* Your task:
An exact copy of the lines, starting at the top of the listing and ending with the line that has "Task: Click the", is the required answer. Pictures are not part of it.

[Entries provided — start]

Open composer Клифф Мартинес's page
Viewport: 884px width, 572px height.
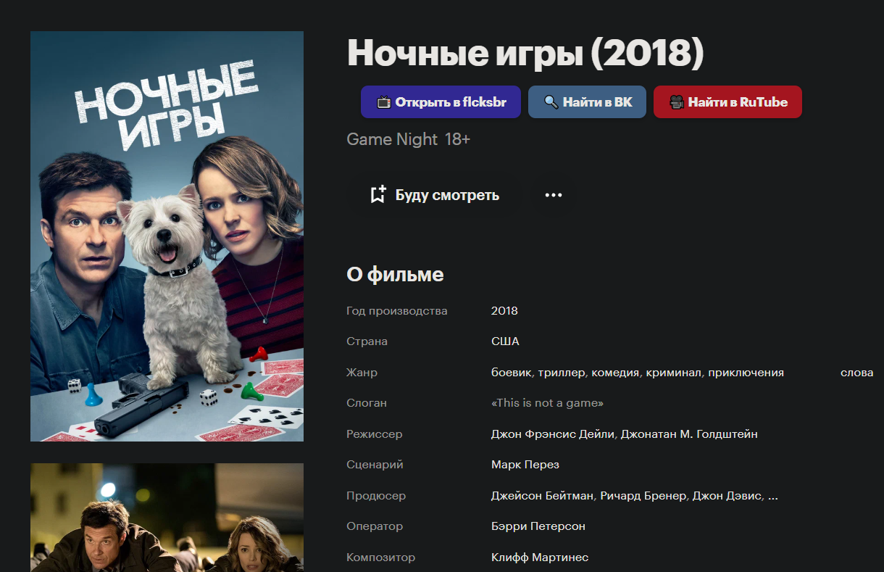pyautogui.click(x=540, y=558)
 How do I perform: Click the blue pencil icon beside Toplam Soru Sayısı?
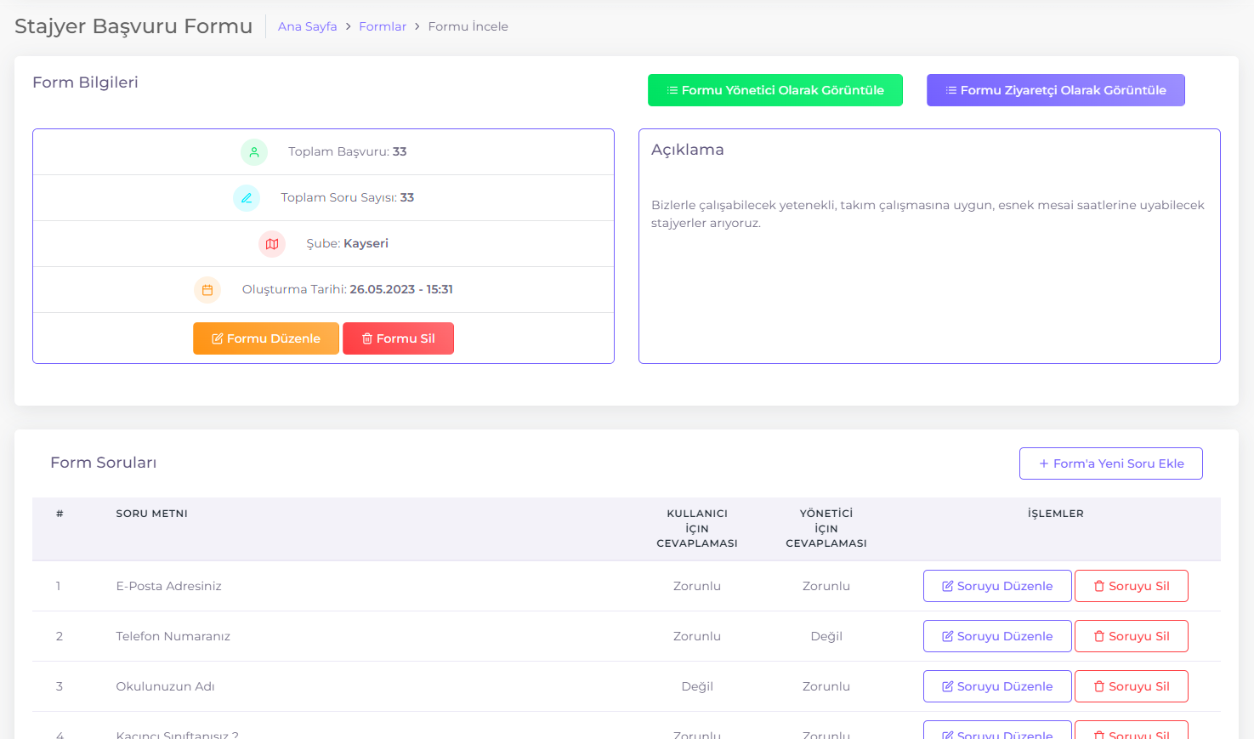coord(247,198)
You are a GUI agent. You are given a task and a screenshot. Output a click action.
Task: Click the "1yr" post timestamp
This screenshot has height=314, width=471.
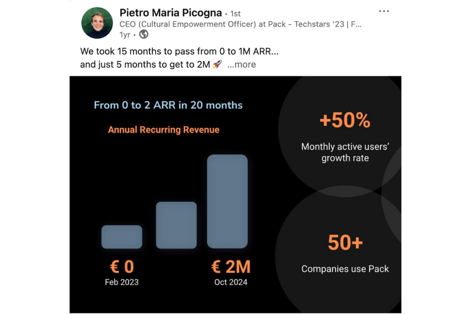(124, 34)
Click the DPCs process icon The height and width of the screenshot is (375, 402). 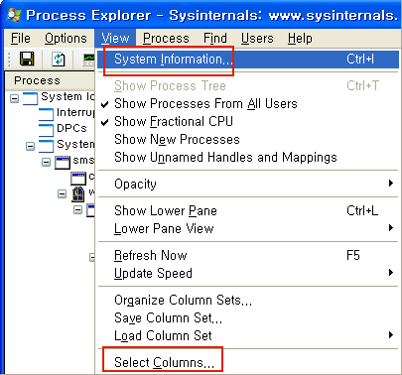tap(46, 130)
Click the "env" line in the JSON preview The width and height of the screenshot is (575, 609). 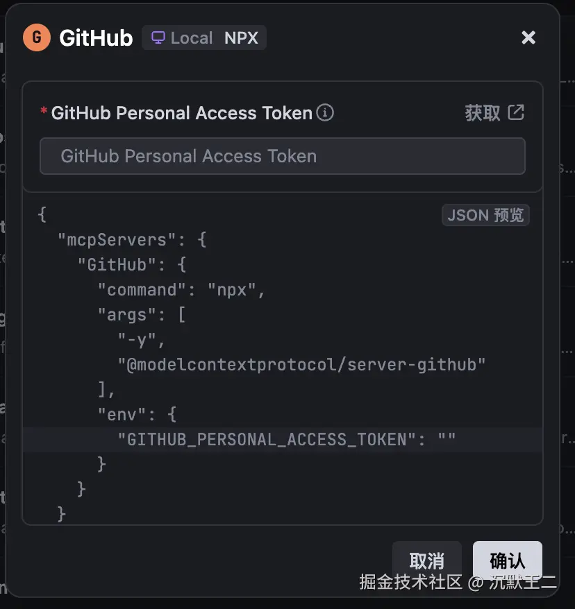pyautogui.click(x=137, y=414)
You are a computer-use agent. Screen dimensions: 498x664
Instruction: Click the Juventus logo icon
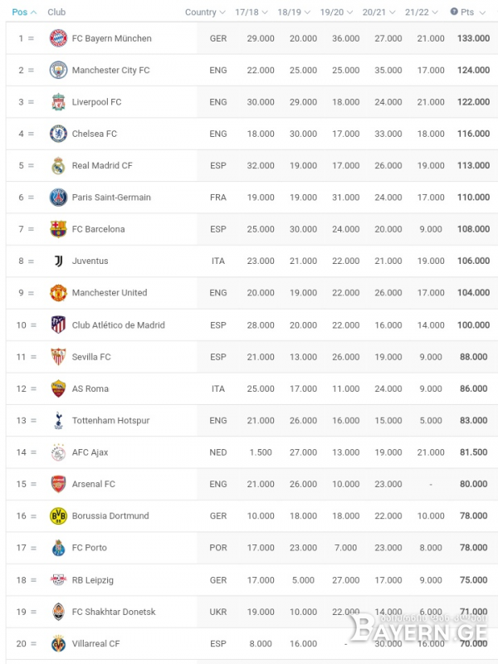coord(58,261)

[Entries provided — finish]

* Exercise result:
Open composer Клифф Мартинес's page
Viewport: 884px width, 572px height.
pyautogui.click(x=540, y=558)
 How do I perform: Click the blue pencil icon beside Toplam Soru Sayısı?
coord(247,198)
You are a GUI agent. You are given a task and a screenshot. Output a click action.
Task: Click the "1yr" post timestamp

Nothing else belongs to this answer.